Y ahí se funde el arranque de la descomunal “Belly of the Beast”, otro de los grandes éxitos de este “Persistence of Time” y que más huella ha dejado con el paso del tiempo. Aquí se fusionan a la perfección todas las señas de identidad de la banda, agresividad, melodía, velocidad, cambios de ritmo, y un Belladonna en su mejor estado de forma. Hay ocasiones en las que se alinean las estrellas y para este disco debió ocurrir porque sino no encuentro otra explicación a tal estallido de creatividad, calidad y madurez compositiva y sonora. ¡Ojito al estribillo!

Si hay que incluir alguna versión en un trabajo tan redondo como este, un tema que no es de cosecha propia, que sea con el cachondeo, calidad y contundencia de un “Got the Time” de JOE JACKSON que han hecho propio. Un puñetazo metálico que reinventa un tema NEW WAVE con un sello tan personal que no está a la altura de cualquier músico. Mucho más que un cover para el que no pasan los años.

Quizás es cierto que se baja el nivel con “H8 Red” pero no es menos cierto que mantener el nivel tan excelso logrado hasta entonces no es precisamente fácil, ni incluso para ellos. Pero con las repetidas escuchas se acaba apoderando de nuestra atención, con esos “Do I Hate You?” constantes de Belladonna, el sucio solo de guitarra de Spitz y esa colección de riffs que Ian sabe regalarnos en la mayoría de sus composiciones.

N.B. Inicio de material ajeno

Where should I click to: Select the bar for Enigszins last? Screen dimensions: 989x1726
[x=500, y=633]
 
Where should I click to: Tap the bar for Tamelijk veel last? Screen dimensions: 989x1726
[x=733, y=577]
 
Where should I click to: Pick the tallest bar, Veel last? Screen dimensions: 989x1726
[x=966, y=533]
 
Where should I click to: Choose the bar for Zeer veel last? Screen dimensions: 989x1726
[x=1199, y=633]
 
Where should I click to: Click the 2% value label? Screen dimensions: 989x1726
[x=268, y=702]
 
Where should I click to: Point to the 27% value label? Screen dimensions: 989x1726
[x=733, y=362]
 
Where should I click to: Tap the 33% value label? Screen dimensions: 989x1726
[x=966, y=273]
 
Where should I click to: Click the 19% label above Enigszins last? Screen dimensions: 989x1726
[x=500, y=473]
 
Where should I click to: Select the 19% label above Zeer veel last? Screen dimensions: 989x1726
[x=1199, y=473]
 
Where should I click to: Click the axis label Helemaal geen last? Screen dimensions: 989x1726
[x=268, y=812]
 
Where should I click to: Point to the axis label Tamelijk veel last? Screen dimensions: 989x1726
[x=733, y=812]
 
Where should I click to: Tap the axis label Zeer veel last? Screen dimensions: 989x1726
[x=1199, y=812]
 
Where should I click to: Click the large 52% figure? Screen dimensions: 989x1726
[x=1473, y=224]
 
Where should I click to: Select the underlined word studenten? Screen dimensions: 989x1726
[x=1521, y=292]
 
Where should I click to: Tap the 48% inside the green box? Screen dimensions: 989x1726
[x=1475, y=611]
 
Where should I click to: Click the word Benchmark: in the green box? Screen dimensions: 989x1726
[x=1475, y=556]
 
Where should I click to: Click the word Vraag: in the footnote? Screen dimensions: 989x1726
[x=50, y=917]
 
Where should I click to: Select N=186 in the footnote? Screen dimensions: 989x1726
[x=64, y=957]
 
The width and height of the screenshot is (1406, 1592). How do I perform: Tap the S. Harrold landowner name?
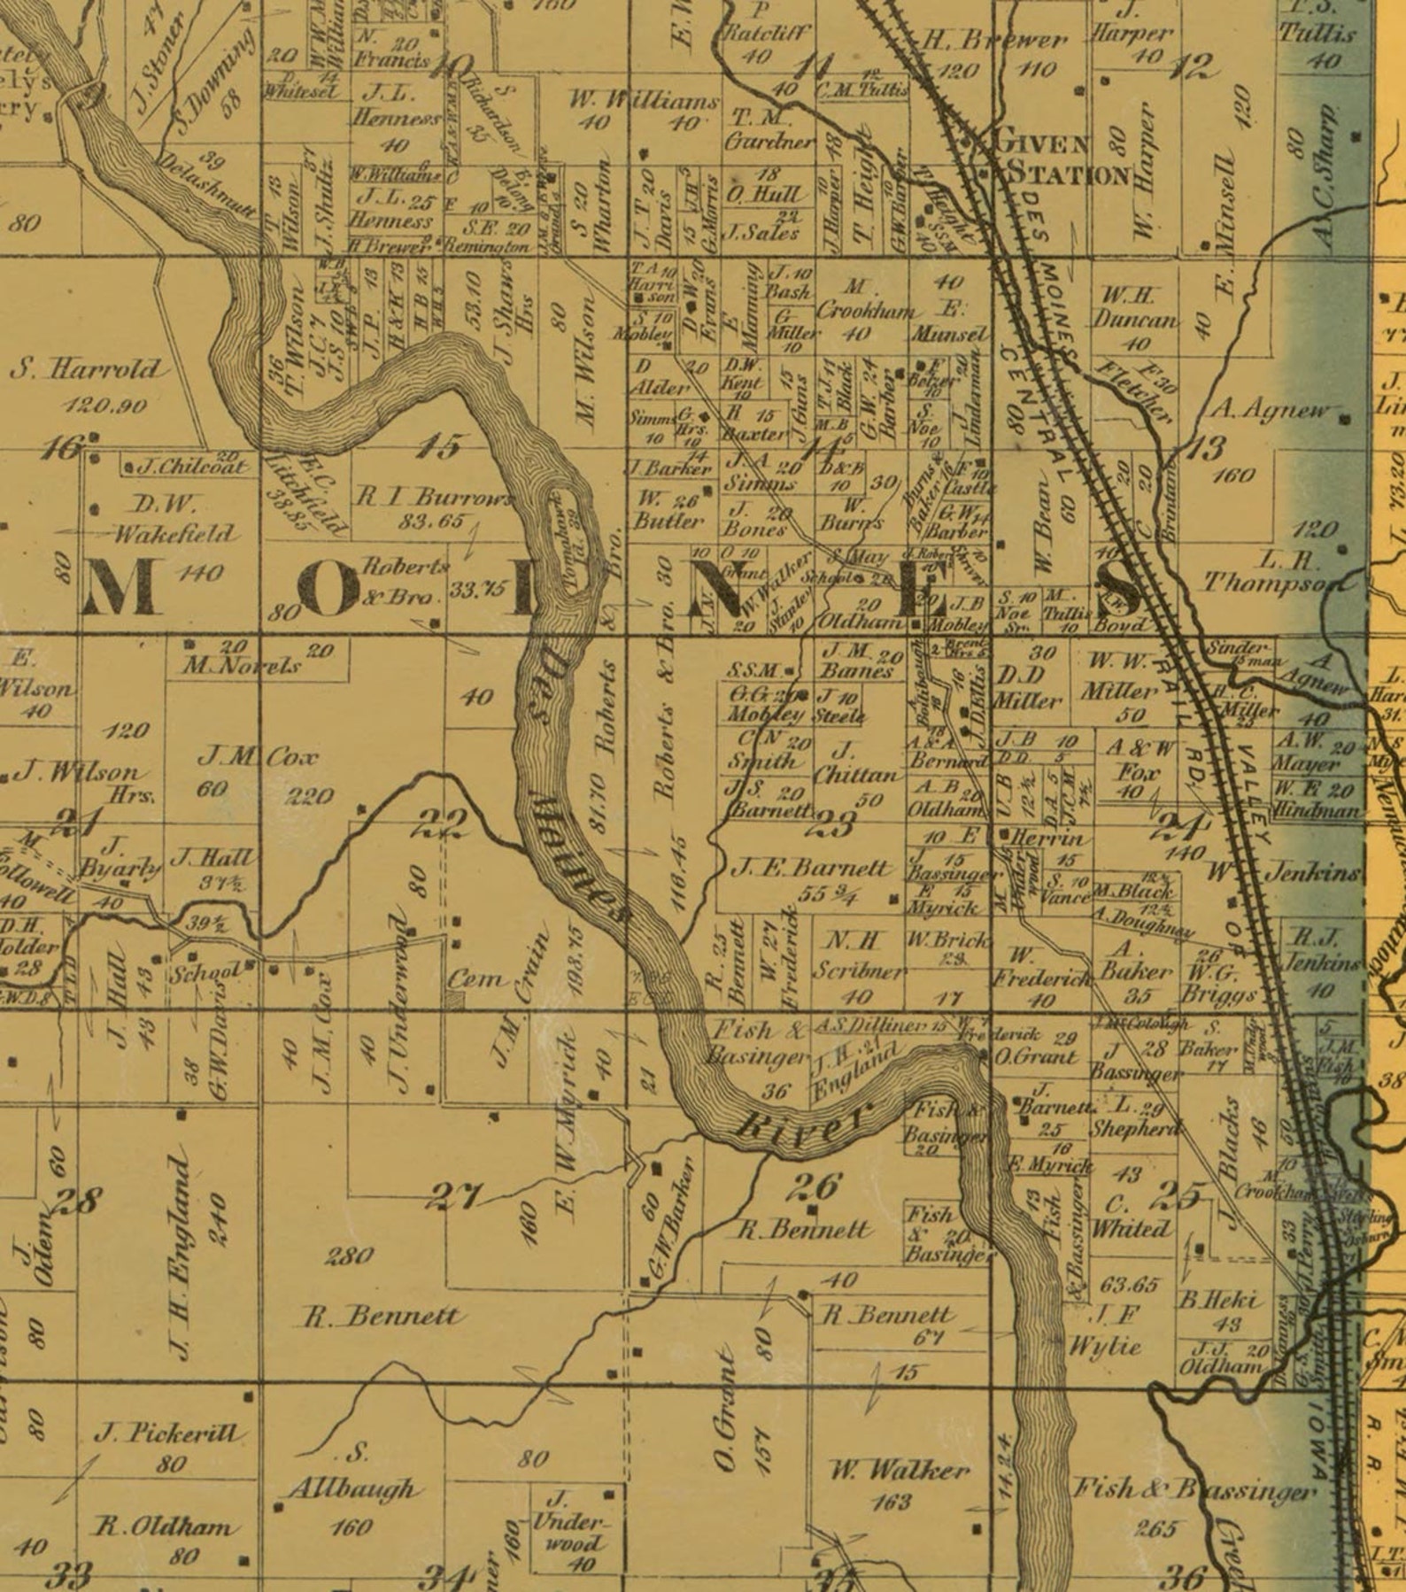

La verdad es que “One Man Stands” no es una de esas grandes canciones que cualquier aficionado a la banda o al género nombraría de buenas a primeras, pero es una de esas canciones imprescindibles para que un gran disco se convierta en una obra maestra más allá de sus singles y elegidas que han quedado para la historia. Cañera, pegadiza y con el 100% del ADN de los neoyorquinos con Bello y Benante haciendo de las suyas.

Para acabar el álbum por todo lo alto nada mejor que “Discharge”, toda una demostración de músculo, de velocidad agresiva bien entendida y de intensidad que fusiona estilos e influencias como pocas siempre bajo el filtro que ocasiona la termomix metálica de nuestros protagonistas. Un gran broche para cerrar uno de los mejores discos de la historia del Heavy Metal.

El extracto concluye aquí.